### Work to be completed
Produce as output only the lines below starting at the line with "Given: Open the System Management menu" and continuing through the line with "You are a computer-use agent. Screen", each one exactly as written.

(Collected data)
<<<<

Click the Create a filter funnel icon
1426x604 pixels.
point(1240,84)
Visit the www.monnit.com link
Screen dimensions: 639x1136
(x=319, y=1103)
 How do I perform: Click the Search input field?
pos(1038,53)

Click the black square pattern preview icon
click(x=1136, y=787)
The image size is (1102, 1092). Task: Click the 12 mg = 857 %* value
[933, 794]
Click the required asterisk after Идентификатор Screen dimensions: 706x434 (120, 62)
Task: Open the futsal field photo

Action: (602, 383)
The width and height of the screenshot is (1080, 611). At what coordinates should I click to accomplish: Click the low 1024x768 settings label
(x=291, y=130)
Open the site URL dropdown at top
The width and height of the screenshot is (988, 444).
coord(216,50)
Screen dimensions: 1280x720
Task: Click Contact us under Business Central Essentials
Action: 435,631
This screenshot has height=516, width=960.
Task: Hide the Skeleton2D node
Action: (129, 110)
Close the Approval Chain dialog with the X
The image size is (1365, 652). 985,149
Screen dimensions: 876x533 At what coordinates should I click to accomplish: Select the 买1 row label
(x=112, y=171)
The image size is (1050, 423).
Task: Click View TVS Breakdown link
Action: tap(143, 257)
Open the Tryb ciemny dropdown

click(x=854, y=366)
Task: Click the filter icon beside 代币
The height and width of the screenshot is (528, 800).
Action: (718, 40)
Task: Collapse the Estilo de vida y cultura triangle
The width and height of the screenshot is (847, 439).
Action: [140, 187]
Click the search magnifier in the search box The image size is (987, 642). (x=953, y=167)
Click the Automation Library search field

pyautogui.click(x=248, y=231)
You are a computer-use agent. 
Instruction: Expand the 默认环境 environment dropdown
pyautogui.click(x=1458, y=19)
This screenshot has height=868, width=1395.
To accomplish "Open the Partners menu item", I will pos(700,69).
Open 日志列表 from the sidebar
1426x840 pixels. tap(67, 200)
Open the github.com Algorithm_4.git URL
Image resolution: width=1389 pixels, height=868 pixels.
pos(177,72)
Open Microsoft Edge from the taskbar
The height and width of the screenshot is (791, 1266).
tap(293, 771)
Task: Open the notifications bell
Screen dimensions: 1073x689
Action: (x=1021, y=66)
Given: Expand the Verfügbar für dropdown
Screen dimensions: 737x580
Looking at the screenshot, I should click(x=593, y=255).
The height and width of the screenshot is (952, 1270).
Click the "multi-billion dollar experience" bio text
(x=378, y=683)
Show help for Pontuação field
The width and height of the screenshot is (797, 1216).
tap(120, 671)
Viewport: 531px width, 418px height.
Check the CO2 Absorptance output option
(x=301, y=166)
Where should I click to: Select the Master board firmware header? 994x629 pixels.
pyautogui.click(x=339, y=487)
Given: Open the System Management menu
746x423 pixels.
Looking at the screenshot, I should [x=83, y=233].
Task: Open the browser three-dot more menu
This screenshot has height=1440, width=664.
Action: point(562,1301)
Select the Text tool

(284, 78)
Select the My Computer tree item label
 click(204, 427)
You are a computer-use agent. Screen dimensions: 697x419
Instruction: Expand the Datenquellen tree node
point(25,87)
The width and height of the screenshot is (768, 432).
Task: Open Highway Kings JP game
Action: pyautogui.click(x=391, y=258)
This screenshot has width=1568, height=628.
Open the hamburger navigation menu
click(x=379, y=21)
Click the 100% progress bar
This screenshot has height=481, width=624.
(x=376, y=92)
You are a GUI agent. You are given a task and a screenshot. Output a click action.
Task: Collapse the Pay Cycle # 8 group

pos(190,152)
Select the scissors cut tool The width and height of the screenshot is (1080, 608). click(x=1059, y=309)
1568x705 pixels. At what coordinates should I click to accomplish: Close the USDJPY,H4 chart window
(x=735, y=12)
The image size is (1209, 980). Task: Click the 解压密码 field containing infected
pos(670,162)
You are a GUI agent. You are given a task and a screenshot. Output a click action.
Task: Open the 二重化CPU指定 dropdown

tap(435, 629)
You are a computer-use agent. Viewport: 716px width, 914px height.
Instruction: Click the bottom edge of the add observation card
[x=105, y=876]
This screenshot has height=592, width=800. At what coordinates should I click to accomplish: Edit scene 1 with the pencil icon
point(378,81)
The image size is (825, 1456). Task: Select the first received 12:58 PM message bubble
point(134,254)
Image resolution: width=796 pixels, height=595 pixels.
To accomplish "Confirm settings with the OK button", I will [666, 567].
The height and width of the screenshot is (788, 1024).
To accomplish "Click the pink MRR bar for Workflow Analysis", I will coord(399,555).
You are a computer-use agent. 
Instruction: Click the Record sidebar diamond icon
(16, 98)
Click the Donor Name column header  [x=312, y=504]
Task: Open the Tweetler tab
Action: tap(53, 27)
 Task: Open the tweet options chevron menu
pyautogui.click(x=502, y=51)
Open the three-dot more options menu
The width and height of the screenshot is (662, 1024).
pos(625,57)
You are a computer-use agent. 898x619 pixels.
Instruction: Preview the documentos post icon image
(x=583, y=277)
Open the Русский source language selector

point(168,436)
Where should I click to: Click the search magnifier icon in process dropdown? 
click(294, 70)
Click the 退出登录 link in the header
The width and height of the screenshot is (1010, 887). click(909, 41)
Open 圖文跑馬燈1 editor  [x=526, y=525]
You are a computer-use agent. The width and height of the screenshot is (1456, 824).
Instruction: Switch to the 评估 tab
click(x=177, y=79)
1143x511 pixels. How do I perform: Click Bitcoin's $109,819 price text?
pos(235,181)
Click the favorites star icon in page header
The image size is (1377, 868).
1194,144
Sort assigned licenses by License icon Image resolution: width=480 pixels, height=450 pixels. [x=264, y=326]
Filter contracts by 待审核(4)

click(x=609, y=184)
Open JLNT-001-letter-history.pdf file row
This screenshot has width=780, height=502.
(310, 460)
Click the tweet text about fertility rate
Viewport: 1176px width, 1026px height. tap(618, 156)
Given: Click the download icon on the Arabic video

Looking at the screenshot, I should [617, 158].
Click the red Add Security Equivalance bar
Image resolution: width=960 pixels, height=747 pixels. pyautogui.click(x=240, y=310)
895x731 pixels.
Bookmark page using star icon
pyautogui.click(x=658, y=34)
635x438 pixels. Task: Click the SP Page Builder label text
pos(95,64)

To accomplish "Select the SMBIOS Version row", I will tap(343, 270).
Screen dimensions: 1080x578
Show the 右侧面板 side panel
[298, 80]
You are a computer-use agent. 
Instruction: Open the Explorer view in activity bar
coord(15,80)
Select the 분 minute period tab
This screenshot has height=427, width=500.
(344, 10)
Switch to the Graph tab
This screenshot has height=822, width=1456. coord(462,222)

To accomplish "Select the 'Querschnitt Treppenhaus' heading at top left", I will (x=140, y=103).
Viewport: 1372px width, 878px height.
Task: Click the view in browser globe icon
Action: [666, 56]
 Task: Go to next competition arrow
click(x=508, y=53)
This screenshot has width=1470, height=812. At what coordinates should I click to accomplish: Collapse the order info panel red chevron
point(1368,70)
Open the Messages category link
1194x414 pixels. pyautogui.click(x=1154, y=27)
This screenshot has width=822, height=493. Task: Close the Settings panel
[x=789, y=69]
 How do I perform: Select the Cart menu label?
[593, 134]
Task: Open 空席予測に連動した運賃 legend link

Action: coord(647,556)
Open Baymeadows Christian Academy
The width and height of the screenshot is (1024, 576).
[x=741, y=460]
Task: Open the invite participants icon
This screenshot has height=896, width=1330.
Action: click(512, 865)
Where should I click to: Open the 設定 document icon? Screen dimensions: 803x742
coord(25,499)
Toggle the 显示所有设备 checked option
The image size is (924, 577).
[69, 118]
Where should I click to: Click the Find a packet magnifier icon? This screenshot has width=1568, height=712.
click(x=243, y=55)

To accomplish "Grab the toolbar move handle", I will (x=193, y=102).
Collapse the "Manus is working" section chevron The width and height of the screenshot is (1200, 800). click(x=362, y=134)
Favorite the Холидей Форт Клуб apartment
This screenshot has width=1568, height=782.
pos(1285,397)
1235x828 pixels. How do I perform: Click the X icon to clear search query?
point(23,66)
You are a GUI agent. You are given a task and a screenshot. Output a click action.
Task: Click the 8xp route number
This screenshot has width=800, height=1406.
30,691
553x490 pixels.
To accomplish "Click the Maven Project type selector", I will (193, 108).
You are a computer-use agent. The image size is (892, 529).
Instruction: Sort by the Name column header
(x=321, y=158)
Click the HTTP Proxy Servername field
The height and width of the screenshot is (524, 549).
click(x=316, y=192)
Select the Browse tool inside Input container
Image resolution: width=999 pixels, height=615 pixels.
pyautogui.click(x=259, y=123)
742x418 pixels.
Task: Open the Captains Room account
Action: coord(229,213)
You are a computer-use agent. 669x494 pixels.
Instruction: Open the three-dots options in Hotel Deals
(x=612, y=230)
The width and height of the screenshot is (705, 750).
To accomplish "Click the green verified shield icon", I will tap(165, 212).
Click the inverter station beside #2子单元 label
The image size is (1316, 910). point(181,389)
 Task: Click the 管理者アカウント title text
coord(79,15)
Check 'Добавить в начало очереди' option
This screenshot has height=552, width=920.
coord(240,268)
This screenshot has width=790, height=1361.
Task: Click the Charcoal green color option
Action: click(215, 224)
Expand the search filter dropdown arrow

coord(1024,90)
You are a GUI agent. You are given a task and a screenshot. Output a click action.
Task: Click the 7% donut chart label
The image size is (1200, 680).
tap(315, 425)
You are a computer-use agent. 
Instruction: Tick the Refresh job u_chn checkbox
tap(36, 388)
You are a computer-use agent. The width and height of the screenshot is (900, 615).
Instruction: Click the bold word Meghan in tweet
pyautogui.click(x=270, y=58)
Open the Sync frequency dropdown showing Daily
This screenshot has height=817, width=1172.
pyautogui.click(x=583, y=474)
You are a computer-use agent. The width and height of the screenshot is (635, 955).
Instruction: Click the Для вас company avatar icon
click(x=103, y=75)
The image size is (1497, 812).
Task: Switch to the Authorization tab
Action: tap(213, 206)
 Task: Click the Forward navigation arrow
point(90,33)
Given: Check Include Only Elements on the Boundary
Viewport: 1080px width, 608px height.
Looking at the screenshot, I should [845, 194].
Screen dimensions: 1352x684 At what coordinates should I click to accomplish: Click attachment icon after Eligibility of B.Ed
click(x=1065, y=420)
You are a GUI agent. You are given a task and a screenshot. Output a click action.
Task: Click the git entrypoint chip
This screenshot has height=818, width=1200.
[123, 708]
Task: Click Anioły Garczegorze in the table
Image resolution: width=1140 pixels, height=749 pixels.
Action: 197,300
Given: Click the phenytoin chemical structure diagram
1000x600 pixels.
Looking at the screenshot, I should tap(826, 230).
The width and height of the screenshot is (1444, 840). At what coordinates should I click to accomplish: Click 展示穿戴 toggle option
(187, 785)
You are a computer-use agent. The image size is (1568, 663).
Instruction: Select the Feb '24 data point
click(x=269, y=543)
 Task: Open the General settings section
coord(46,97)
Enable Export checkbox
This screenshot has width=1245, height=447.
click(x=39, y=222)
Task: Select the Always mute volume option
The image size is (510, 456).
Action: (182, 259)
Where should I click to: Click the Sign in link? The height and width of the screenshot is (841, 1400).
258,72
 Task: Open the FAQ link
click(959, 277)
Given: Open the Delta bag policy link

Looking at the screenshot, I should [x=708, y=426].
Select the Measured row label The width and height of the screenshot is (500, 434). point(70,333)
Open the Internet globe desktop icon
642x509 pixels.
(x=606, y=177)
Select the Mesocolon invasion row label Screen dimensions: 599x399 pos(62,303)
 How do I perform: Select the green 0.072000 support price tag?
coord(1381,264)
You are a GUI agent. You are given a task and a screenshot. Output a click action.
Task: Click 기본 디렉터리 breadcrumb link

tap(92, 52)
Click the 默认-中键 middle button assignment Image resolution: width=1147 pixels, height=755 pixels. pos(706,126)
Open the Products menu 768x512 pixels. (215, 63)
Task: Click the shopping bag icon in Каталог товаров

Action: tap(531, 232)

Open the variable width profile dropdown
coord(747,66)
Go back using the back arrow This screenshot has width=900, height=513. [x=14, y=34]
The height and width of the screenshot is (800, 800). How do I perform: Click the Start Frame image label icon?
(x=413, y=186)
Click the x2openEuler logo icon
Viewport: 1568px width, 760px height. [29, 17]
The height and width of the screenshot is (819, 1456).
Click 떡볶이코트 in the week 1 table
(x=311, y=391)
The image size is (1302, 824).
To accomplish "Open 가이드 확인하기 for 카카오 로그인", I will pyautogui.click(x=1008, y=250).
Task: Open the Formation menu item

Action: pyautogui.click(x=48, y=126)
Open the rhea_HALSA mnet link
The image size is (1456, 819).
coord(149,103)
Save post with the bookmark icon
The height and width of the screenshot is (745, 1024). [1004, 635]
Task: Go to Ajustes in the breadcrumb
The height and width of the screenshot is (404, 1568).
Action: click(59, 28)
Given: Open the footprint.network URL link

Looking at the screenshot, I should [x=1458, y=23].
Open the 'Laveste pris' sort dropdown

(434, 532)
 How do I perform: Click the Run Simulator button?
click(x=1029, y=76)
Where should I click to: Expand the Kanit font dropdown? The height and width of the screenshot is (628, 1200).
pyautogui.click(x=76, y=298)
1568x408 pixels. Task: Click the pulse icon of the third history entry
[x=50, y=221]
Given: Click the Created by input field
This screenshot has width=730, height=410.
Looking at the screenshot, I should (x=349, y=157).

>>>>

### Solution to the problem
Given: Open the System Management menu
746x423 pixels.
Looking at the screenshot, I should [x=83, y=233].
Task: Open the browser three-dot more menu
This screenshot has height=1440, width=664.
Action: point(562,1301)
Select the Text tool

(284, 78)
Select the My Computer tree item label
 click(204, 427)
You are a computer-use agent. Screen dimensions: 697x419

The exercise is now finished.